Mr. Long is 81 years of age instead of 87. He is one of the youngest "old men" I have ever known, walks perfectly erect, is active, and he is I think without question recognized as the keenest mind in a very fine organization. Outside of his brilliance of intellect, the most outstanding characteristic of the man is his immense courage and equanimity. Your appellation "Old Robert" intrigues me--it would not be recognized here, least of all by Mr. Long, who doesn't think he is old, and certainly doesn't act it. Mr. Long has unusual dignity, even with cordial familiarity to those of all stations with whom he comes in contact, but nobody tried "Old Robert" before.

On the whole, however, I want to compliment you on the picture you painted of a most unusual man--a man who in former days would have built empire.

A. SOPHIAN

Kansas City, Mo.

TIME felicitates the youngest "Old Robert" in history.--ED.

The Widow Chamberlain

Sirs:

Your exceedingly interesting account (TIME, Feb. 15, p. 21) of a recent happening in the entitled "Old Joe's Boy," seems to me misleading at one point, although there is no actual misstatement. You speak of the present Mrs. William Hartley Carnegie, as--"a little old U. S.-born lady," who was the widow of Mr. Joseph Chamberlain ("Old Joe"), and stepmother of Mr. Chamberlain's children. The impression given is, I think, that the former Mrs. Joseph Chamberlain is greatly the senior of her distinguished stepsons. Miss Mary Endicott was 23 years of age at the time of her marriage to Mr. Joseph Chamberlain, then a man of 50, and she is almost exactly the age of her eldest stepson, Sir Austen Chamberlain, and she is not "little," being tall and slender.

ELIZABETH NICHOLS CASE

Hartford, Conn.

The onetime Widow Chamberlain is 67; Stepson Sir Austen, 68; Stepson Neville, Chancellor of the Exchequer, 62.--ED.

Parachuted Seats

Sirs:

Congratulations on a TIMEly, clever, and accurate report, "Parachutes for Passengers?p. 40, Feb. 15, issue. . . .

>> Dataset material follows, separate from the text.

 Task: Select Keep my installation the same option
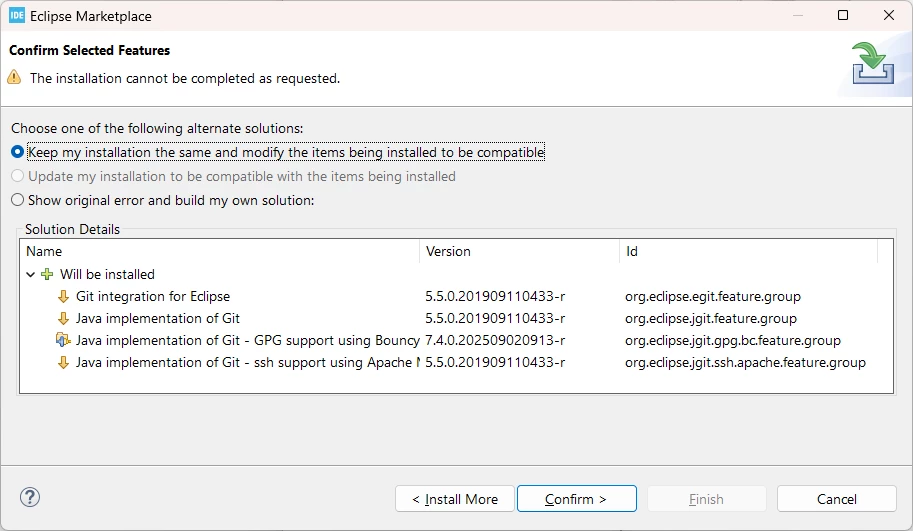point(278,152)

Without detracting in any way from the honors or activities of Major Edward L. Hoffman, but in fairness to conscientious effort and merit where it is due, I want to point out that the early development work on the 'chute with which "Les" Irvin made his famous jump at McCook Field was done by Floyd Smith, member of the "Early Birds," pilot in 1912, test pilot for Glenn Martin in 1914, barnstormer, aeronaut-scientist. He turned his attention to parachutes when the wing of a plane he was testing for Martin broke off 1,200 ft. in the air. Sept. 28, 1918, General William A. Mitchell cabled from France to have Floyd Smith put to work on parachute development. . . . With Guy Ball, Floyd Smith worked on his parachute idea through October, November, first drop-test being made Dec. 4, 1918. . . . Early in 1919 activities at McCook were taken over by the Air Service Engineering Division and the parachute section came under the supervision then of Major Hoffman, chief officer of the equipment section. Major Hoffman aided and plugged conscientiously for parachute development, contributed little of scientific value. Smith's name has been lost in aviation consciousness because he early sold rights under his patents to manufacture to Irving Air Chute Co., the public since assuming that the parachute was the design mainly of Irvin, the jumper, which was error. . . .

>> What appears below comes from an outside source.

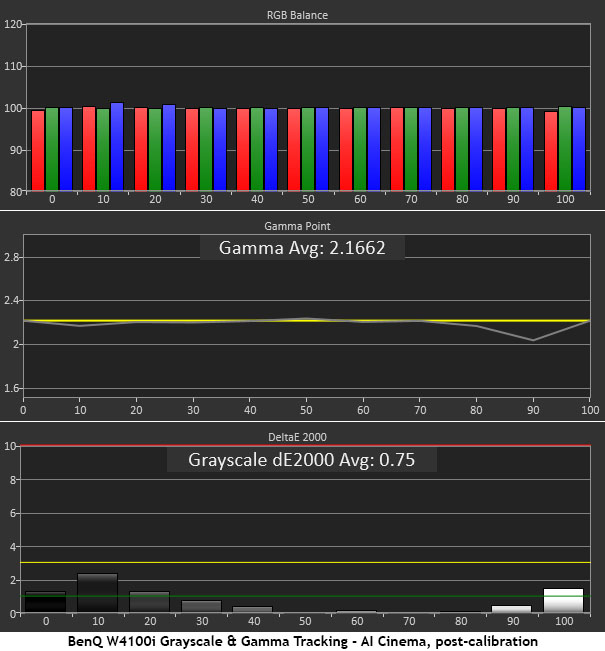The width and height of the screenshot is (605, 651).
Task: Click the BenQ W4100i caption text
Action: pyautogui.click(x=302, y=641)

Floyd Smith is still the best parachute brains in this hemisphere, probably in the world; probably knows more about parachute performance and effectiveness than all other parachute men combined (no exaggeration), thinks ten, perhaps 20, years ahead; predicts time will come when each individual seat in passenger planes will be parachute-equipped under the control of the pilot who, in an emergency, by merely pulling a lever can discharge each passenger and automatically open his parachute, whereupon passenger will float comfortably to earth still in his or her airplane chair. Three years ago, near Trenton, Smith actually reconstructed the cabin of a plane, dropped several persons at various times with complete success. . . .

LLOYD S. GRAHAM

Buffalo, N. Y.

*For example, TIME reported the American Farm Bureau Federation's determination to resume its fight for the equalization fee (TIME, Aug. 24).

/-The house--a porticoed mansion in the ornate French Renaissance style made popular by Chicago's Columbian Exposition of 1893.--ED.